Hacker News Clone

Ask HN: DeepSeek V3's AI Code Review Performance – A Reality Check with Data

by Jet_Xu on 12/30/2024, 7:05:43 AM with 1 comments

I recently conducted a detailed benchmark of various LLMs for AI code review, specifically focusing on Pull Request analysis. The results were quite surprising and contradict some recent marketing claims.

Test setup:

  Models tested: Mistral-Large-2411, Gemini 2.0 Flash (thinking-exp-1219), Mistral-Nemo-12B, DeepSeek V3, and "a ReAct AI Agent(also based on Mistral-Nemo-12B)" implementation
  
  Consistent testing environment: Same prompts, temperature settings, and max_tokens (8192 for DeepSeek)
  
  Test data: Real-world PRs from various open-source projects (all in English)
  
  Evaluation: Results were assessed by Claude 3.5 Sonnet V2 for consistency

Results (in order of performance):

  1. Gemini 2.0 Flash (thinking-exp-1219) - it has the best in depth code review result, but the output format could not fulfill requirement perfectly (compare with Mistral AI models)

## [Records supplied]
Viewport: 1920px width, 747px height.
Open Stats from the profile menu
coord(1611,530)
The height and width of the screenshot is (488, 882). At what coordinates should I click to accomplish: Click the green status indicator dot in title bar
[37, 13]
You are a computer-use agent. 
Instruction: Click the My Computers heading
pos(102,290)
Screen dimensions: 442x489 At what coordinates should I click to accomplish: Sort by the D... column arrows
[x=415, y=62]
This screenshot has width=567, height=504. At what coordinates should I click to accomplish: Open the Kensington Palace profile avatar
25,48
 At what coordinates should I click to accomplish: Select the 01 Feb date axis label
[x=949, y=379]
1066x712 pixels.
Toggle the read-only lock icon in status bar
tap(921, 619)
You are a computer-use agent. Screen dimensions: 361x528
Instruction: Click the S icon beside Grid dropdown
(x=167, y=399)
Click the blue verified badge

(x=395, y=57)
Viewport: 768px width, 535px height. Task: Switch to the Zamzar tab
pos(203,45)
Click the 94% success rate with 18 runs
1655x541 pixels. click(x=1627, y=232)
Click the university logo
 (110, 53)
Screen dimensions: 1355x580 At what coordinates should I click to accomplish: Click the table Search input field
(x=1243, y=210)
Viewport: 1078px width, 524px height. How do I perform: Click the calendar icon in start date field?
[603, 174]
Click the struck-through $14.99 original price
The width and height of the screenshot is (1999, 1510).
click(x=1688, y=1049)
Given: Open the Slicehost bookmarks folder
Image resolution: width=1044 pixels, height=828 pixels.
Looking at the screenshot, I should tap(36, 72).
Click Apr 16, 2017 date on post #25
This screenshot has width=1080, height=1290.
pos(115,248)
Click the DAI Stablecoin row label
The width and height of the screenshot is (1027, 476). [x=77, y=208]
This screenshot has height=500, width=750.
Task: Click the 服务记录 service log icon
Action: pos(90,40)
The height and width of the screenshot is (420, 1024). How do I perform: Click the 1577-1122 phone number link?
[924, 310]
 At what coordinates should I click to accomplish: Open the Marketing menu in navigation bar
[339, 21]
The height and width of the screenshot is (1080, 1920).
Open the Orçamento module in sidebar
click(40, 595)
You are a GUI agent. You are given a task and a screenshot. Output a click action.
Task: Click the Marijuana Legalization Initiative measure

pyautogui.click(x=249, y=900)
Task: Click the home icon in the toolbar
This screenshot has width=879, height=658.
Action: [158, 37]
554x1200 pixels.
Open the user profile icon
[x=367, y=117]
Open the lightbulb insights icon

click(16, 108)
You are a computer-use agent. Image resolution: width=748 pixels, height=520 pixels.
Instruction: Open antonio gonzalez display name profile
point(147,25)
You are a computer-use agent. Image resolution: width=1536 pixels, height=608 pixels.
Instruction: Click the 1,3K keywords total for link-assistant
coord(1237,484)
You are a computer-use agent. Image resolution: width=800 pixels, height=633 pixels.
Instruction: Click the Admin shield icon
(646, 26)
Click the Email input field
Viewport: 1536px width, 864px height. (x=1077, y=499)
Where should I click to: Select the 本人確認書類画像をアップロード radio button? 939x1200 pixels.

## [Questions to answer]
a. In the DeepSeek V3 code review post, which model assessed the benchmark results?
b. Write out everything in the DeepSeek V3 code review post from "by Jet_Xu on" down to "(8192 for DeepSeek)".
c. Pick up the DeepSeek V3 code review post after its last line and continue writing it.

## [Activity answers]
a. Claude 3.5 Sonnet V2

b.
by Jet_Xu on 12/30/2024, 7:05:43 AM with 1 comments

I recently conducted a detailed benchmark of various LLMs for AI code review, specifically focusing on Pull Request analysis. The results were quite surprising and contradict some recent marketing claims.

Test setup:

  Models tested: Mistral-Large-2411, Gemini 2.0 Flash (thinking-exp-1219), Mistral-Nemo-12B, DeepSeek V3, and "a ReAct AI Agent(also based on Mistral-Nemo-12B)" implementation
  
  Consistent testing environment: Same prompts, temperature settings, and max_tokens (8192 for DeepSeek)

c.
  2. Mistral-Large-2411
  
  3. Mistral-Nemo-12B + ReAct AI Agent
  
  4. DeepSeek V3
  
  5. Mistral-Nemo-12B

Key findings:

  - Despite recent marketing claims, DeepSeek V3 only marginally outperformed a 12B model from July
  
  - The price-performance ratio is concerning, especially after their February 8th pricing changes
  
  - Larger parameter count (671B) didn't translate to better PR review quality

For transparency: I developed LlamaPReview (<https://jetxu-llm.github.io/LlamaPReview-site/>), a GitHub App for automated PR reviews, which I used its core code as the testing framework. The app is free and can help you reproduce PR review efforts.

Questions for the community:

  1. Has anyone else noticed similar performance gaps with DeepSeek V3?
  
  2. What metrics should we standardize for comparing LLM performance in specific tasks like code review?
  
  3. How much should marketing claims influence our technical evaluations?

Would love to hear your experiences and thoughts, especially from those who've tested multiple models in production environments.

by homarp on 12/30/2024, 8:04:00 AM
>Evaluation: Results were assessed by Claude 3.5 Sonnet V2 for consistency
why not doing human assessment on top... to ensure the assessment by Claude is correct?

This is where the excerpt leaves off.